En los peores momentos de la crisis financiera los bancos centrales emergieron como salvadores, con inyecciones de liquidez milagrosas y descensos balsámicos de los tipos de interés. La Fed, en la crisis de Lehman, o el BCE, en la crisis del euro, han sido los protagonistas principales de las políticas de salida de la crisis, gracias a su capacidad ilimitada de creación de liquidez.
Paradójicamente, pocos años después este activismo puede volverse contra los bancos centrales, cuya independencia despierta críticas a uno y otro lado del Atlántico. Hay propuestas de los partidarios de Trump en Estados Unidos para recortar drásticamente la independencia de la Fed, y en Alemania se critica abiertamente al BCE por políticas que, según amplios sectores de la opinión pública, favorecen a los países deudores.
¿Por qué estas críticas? Quizá estamos pidiendo demasiadas cosas a los bancos centrales: que mantengan la estabilidad monetaria, estimulen la economía, aseguren la estabilidad financiera y la solvencia bancaria, canalicen los flujos financieros de los ahorradores a los inversores y últimamente incluso que sean agentes de las políticas de redistribución de la renta, a través de tipos de interés negativos que alivian a los deudores y penalizan a los ahorradores. Una institución independiente puede rendir cuentas ante la sociedad si tiene un objetivo claro, pero esta rendición de cuentas se vuelve mucho más complicada en presencia de objetivos múltiples, cuya ponderación es cambiante en función de criterios discrecionales.

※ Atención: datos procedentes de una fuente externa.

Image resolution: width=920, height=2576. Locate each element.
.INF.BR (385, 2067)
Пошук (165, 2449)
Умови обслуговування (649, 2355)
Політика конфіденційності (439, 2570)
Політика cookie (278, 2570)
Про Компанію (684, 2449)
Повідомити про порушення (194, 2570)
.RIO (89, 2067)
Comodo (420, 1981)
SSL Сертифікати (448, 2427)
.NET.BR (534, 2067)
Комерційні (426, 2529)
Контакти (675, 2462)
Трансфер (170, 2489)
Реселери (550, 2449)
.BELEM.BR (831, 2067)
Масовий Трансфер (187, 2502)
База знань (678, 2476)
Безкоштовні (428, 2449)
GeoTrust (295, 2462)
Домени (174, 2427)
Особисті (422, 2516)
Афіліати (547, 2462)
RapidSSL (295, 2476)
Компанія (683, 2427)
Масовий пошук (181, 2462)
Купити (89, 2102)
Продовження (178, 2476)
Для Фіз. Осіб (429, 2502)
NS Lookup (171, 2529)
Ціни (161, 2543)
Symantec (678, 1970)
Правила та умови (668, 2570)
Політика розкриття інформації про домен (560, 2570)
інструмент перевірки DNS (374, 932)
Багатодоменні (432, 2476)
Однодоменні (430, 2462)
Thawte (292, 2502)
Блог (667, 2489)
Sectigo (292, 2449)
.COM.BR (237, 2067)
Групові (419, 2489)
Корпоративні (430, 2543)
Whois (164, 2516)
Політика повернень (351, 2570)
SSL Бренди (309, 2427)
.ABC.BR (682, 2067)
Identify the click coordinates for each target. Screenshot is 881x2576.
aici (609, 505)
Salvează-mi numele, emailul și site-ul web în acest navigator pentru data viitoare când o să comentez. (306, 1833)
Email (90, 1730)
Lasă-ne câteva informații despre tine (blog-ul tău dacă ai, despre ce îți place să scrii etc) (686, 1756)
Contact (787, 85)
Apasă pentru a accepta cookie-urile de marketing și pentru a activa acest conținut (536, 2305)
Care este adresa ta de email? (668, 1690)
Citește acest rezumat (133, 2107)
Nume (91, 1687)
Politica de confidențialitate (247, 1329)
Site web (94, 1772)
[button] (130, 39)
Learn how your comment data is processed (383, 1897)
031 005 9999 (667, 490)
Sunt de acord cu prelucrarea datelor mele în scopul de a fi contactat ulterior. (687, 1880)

La evolución histórica de los bancos centrales es en sí una enorme paradoja: creados para financiar al estado, evolucionaron hacia una independencia que exigió, en un momento dado, la prohibición de la financiación monetaria del Tesoro. La independencia pretendía evitar la utilización oportunista de la política monetaria para ayudar al gobierno de turno a ganar las elecciones, mediante políticas expansivas que generaban un nocivo sesgo inflacionista. Pero la independencia es inútil si el banco central tiene la obligación de financiar al Tesoro. La hiperinflación alemana del periodo de entreguerras no acabó cuando se concedió la independencia formal al Reichsbank (antecedente del Bundesbank) en 1923, sino cuando un año después esta medida vino acompañada de la prohibición de financiar al estado.
Hay importantes variantes en esta independencia: por ejemplo, el BCE tiene autonomía para fijar los objetivos de la política monetaria (más exactamente, su estatuto incluye un objetivo general de estabilidad de precios, que el propio BCE ha definido como “una inflación por debajo pero cerca del 2%”), mientras que el Banco de Inglaterra sólo tiene autonomía para ajustar los instrumentos (tipos de interés) para alcanzar un objetivo de inflación cuya fijación compete al gobierno.
El modelo de bancos centrales independientes ha funcionado relativamente bien desde el paso a la flotación en la década de 1970, y se ha extendido a los países emergentes, pero ha empezado a hacer agua recientemente. Las políticas de expansión cuantitativa y tipos de interés negativos, además de apoyar la actividad y el empleo, tienen efectos colaterales fuertemente redistributivos entre acreedores y deudores. Forman parte, junto con la inflación, los controles de capitales y las reestructuraciones de deuda, de las llamadas políticas de “represión financiera”. Y en Europa son especialmente peligrosas porque no sólo implican transferencias de renta entre individuos, sino también entre países (de los acreedores a los deudores, del norte al sur).
Algunas propuestas recientes sugieren incluso que los bancos centrales sustituyan los billetes – que no pueden pagar intereses -- por monedas virtuales, como mecanismo para profundizar en los tipos de interés negativos. Este tipo de propuestas son peligrosas para los bancos centrales, porque agudizan el problema de legitimidad que ya tienen hoy. En una democracia, las transferencias de renta deben decidirse en el parlamento, con la aprobación de los representantes de los ciudadanos. La política monetaria no puede sustituir a la política fiscal, y el banco central no tiene mandato para embarcarse en este tipo de políticas.
Protejamos a los bancos centrales, que han cumplido bien sus objetivos durante décadas, limitando su mandato a aquellos objetivos que pueden razonablemente alcanzar y que tiene sentido encomendar a una institución independiente. Y dejemos que las transferencias de renta se discutan en el parlamento, donde corresponde.